▶ [CHALLENGE] Reproduce the material below without any changes, covering everything from the line that contains "1999x996 pixels. Task: Select" down to the line that contains "pyautogui.click(x=162, y=61)", both lines included.

▶ [EXTRACTED DATA]

— Start —

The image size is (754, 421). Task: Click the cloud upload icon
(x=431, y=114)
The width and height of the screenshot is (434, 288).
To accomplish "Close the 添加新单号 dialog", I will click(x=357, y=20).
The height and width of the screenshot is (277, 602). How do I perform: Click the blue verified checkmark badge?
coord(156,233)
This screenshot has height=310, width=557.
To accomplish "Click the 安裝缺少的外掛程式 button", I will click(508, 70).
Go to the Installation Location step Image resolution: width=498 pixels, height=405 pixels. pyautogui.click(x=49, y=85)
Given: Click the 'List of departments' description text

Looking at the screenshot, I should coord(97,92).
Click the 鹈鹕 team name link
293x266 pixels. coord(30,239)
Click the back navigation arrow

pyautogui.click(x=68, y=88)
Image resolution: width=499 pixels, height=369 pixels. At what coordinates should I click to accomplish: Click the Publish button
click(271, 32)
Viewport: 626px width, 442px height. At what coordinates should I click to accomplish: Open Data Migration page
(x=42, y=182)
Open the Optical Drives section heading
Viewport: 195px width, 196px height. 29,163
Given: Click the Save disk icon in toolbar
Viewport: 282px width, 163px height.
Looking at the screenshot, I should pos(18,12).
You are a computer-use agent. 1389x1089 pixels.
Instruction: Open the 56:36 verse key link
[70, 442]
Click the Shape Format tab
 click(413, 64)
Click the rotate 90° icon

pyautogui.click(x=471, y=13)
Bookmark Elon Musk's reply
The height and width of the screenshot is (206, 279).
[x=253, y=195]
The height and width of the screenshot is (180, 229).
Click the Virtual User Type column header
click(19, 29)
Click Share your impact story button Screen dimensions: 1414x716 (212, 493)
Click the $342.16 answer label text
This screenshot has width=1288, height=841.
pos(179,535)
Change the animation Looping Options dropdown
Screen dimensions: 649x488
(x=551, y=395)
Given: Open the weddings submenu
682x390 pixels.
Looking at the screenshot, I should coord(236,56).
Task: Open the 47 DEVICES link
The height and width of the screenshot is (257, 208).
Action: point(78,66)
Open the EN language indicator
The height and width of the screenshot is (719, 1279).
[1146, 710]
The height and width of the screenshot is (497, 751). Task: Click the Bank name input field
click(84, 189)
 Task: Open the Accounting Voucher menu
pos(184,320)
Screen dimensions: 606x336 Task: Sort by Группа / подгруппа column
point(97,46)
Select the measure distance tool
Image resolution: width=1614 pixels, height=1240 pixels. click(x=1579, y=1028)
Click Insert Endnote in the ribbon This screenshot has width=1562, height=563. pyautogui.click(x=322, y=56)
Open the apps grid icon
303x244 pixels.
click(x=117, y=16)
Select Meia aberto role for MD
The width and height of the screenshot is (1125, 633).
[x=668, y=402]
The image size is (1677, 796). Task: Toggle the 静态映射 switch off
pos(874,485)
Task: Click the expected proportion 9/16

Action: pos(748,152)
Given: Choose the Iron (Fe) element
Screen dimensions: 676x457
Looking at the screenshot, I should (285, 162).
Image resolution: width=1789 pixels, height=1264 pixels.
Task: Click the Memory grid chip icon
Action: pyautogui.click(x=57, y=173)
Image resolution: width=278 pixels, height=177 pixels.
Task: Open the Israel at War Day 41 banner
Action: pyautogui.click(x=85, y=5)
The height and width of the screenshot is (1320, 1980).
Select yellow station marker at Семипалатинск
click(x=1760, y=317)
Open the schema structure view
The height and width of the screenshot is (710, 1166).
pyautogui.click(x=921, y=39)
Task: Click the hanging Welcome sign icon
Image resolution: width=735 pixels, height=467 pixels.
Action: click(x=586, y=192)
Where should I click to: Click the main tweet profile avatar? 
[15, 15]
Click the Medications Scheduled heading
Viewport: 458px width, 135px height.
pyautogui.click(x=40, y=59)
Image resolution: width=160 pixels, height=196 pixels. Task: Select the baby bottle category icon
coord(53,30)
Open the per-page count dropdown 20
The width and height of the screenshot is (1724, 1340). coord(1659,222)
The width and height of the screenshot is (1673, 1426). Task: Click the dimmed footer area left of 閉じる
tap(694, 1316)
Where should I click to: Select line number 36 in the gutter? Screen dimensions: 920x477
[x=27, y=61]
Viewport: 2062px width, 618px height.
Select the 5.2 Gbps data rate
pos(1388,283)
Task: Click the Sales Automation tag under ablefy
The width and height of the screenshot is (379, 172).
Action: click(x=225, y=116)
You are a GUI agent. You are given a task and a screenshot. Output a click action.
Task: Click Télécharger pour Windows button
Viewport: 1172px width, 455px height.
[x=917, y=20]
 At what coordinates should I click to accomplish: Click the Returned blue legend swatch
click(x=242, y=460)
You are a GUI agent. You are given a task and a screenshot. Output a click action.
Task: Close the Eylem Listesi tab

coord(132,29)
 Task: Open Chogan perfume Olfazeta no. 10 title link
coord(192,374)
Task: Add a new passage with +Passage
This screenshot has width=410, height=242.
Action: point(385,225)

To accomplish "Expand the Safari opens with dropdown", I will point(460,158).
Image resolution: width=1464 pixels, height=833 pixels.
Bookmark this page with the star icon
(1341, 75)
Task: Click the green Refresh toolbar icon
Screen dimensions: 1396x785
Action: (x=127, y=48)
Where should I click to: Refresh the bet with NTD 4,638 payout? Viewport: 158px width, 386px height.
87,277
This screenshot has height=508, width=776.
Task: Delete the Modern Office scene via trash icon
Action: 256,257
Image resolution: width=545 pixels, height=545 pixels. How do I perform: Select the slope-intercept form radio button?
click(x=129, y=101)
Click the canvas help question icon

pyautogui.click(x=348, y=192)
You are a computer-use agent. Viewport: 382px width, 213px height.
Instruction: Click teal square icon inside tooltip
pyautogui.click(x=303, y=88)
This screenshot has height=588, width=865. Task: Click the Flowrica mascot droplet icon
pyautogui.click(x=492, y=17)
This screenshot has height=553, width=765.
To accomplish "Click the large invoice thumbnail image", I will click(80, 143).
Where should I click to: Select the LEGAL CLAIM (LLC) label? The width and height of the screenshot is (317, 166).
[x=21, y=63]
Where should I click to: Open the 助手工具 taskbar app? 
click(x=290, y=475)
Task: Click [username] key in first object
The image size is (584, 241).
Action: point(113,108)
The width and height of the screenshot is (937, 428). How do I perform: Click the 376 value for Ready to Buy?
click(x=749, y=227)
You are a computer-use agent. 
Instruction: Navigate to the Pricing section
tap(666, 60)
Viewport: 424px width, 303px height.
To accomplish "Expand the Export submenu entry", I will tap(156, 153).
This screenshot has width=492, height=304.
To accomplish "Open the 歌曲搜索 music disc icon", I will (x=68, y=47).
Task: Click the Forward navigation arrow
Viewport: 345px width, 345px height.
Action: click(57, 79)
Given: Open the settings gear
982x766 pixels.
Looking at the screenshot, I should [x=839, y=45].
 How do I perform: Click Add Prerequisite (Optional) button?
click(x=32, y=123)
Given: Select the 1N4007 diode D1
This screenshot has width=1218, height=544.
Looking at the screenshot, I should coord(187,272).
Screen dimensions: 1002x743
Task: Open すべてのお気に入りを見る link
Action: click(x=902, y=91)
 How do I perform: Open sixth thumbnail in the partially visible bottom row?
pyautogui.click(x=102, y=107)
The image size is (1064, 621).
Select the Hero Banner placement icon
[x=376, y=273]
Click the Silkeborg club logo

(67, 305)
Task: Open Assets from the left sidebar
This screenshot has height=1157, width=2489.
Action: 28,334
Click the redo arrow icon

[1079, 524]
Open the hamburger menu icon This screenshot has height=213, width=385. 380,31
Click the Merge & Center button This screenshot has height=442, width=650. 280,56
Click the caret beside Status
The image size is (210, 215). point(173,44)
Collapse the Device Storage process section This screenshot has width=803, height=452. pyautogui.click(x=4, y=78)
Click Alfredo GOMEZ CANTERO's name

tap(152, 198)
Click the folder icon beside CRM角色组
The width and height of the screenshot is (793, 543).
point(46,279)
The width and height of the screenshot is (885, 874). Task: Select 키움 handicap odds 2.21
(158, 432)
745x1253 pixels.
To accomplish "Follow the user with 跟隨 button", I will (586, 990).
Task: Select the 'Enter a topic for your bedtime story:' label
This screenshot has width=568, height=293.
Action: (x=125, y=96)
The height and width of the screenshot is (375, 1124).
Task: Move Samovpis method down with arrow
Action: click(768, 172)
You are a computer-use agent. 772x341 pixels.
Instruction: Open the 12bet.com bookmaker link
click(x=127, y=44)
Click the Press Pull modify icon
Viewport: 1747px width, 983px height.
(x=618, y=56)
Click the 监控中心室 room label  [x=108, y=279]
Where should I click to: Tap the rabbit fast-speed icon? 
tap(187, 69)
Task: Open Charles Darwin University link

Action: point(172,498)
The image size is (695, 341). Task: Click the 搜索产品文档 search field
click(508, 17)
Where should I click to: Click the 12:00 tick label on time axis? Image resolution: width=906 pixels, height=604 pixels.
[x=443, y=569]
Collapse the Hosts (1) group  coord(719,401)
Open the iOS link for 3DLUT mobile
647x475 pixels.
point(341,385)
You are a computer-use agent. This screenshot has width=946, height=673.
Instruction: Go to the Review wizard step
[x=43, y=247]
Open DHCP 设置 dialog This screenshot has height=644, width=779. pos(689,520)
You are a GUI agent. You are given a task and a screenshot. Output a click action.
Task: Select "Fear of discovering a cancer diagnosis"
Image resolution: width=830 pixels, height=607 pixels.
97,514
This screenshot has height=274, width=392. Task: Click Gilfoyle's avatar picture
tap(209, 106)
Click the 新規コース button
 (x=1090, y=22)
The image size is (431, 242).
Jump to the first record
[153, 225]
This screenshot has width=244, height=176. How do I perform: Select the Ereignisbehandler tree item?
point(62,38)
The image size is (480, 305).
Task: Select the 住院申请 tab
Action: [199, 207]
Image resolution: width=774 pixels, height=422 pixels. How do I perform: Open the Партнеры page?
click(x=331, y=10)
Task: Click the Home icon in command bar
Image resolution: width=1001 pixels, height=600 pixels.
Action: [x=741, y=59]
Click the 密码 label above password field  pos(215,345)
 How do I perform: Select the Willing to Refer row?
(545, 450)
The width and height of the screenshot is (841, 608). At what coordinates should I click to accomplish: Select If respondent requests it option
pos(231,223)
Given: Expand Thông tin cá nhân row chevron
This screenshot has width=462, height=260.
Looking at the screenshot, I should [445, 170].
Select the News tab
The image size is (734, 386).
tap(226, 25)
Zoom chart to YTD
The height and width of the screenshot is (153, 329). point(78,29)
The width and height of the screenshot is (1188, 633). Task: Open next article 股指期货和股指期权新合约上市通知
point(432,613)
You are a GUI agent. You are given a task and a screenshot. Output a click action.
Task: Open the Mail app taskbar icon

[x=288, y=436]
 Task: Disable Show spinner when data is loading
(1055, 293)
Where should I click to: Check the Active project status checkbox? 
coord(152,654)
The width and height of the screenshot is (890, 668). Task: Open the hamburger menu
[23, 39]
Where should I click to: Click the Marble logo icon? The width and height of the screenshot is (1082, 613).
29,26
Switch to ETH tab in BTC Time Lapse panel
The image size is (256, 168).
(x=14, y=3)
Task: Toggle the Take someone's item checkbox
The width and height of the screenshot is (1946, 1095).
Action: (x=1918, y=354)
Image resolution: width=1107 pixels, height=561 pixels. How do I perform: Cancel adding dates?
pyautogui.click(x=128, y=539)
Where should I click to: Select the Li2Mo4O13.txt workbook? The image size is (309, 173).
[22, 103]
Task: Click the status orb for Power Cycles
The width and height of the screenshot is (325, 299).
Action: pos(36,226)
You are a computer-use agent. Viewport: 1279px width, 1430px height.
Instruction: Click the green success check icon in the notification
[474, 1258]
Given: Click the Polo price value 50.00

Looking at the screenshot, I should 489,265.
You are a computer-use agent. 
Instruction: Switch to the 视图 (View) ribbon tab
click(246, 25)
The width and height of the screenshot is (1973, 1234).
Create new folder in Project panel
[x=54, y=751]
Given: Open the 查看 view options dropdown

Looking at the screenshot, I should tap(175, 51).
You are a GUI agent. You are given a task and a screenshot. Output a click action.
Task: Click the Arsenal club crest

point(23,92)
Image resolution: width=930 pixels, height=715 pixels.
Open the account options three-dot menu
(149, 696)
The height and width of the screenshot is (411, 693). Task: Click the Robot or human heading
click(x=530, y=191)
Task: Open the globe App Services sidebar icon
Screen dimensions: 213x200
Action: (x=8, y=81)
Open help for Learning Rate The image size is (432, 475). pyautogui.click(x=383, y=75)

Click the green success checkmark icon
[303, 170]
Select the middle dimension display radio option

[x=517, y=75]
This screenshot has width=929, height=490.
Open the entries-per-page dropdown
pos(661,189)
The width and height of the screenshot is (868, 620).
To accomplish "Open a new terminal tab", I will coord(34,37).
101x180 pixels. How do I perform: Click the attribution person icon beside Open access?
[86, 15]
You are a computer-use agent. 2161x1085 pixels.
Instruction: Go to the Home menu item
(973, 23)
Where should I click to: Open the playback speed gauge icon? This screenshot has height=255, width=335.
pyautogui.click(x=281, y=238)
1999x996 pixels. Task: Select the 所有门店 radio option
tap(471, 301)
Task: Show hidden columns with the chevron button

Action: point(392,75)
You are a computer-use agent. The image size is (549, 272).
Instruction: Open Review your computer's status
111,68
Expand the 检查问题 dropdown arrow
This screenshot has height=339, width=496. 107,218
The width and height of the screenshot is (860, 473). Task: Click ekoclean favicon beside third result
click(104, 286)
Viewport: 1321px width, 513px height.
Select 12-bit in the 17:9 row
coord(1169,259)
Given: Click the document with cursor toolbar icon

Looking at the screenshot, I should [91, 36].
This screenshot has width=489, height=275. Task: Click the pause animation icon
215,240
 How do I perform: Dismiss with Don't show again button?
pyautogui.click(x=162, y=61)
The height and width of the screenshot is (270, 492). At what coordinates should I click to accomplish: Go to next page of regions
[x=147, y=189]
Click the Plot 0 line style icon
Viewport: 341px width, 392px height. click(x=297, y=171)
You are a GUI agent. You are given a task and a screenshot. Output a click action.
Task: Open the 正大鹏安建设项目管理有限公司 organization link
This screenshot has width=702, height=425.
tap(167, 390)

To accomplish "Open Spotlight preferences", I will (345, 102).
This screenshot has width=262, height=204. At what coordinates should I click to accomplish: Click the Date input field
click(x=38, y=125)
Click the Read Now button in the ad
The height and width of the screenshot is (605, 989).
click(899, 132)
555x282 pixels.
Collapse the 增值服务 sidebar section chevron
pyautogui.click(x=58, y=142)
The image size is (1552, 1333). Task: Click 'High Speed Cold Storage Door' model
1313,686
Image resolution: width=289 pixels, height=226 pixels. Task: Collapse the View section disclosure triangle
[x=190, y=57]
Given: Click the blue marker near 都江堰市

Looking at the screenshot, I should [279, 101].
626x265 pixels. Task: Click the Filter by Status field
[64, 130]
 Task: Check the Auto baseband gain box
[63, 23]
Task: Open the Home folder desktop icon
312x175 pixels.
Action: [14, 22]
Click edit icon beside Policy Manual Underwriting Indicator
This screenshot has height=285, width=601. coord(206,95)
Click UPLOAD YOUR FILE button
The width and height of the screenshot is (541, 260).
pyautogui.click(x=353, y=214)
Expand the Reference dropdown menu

— End —

▶ [RESPONSE TO THE EXERCISE]
1999x996 pixels. Task: Select the 所有门店 radio option
tap(471, 301)
Task: Show hidden columns with the chevron button

Action: point(392,75)
You are a computer-use agent. The image size is (549, 272).
Instruction: Open Review your computer's status
111,68
Expand the 检查问题 dropdown arrow
This screenshot has height=339, width=496. 107,218
The width and height of the screenshot is (860, 473). Task: Click ekoclean favicon beside third result
click(104, 286)
Viewport: 1321px width, 513px height.
Select 12-bit in the 17:9 row
coord(1169,259)
Given: Click the document with cursor toolbar icon

Looking at the screenshot, I should [91, 36].
This screenshot has width=489, height=275. Task: Click the pause animation icon
215,240
 How do I perform: Dismiss with Don't show again button?
pyautogui.click(x=162, y=61)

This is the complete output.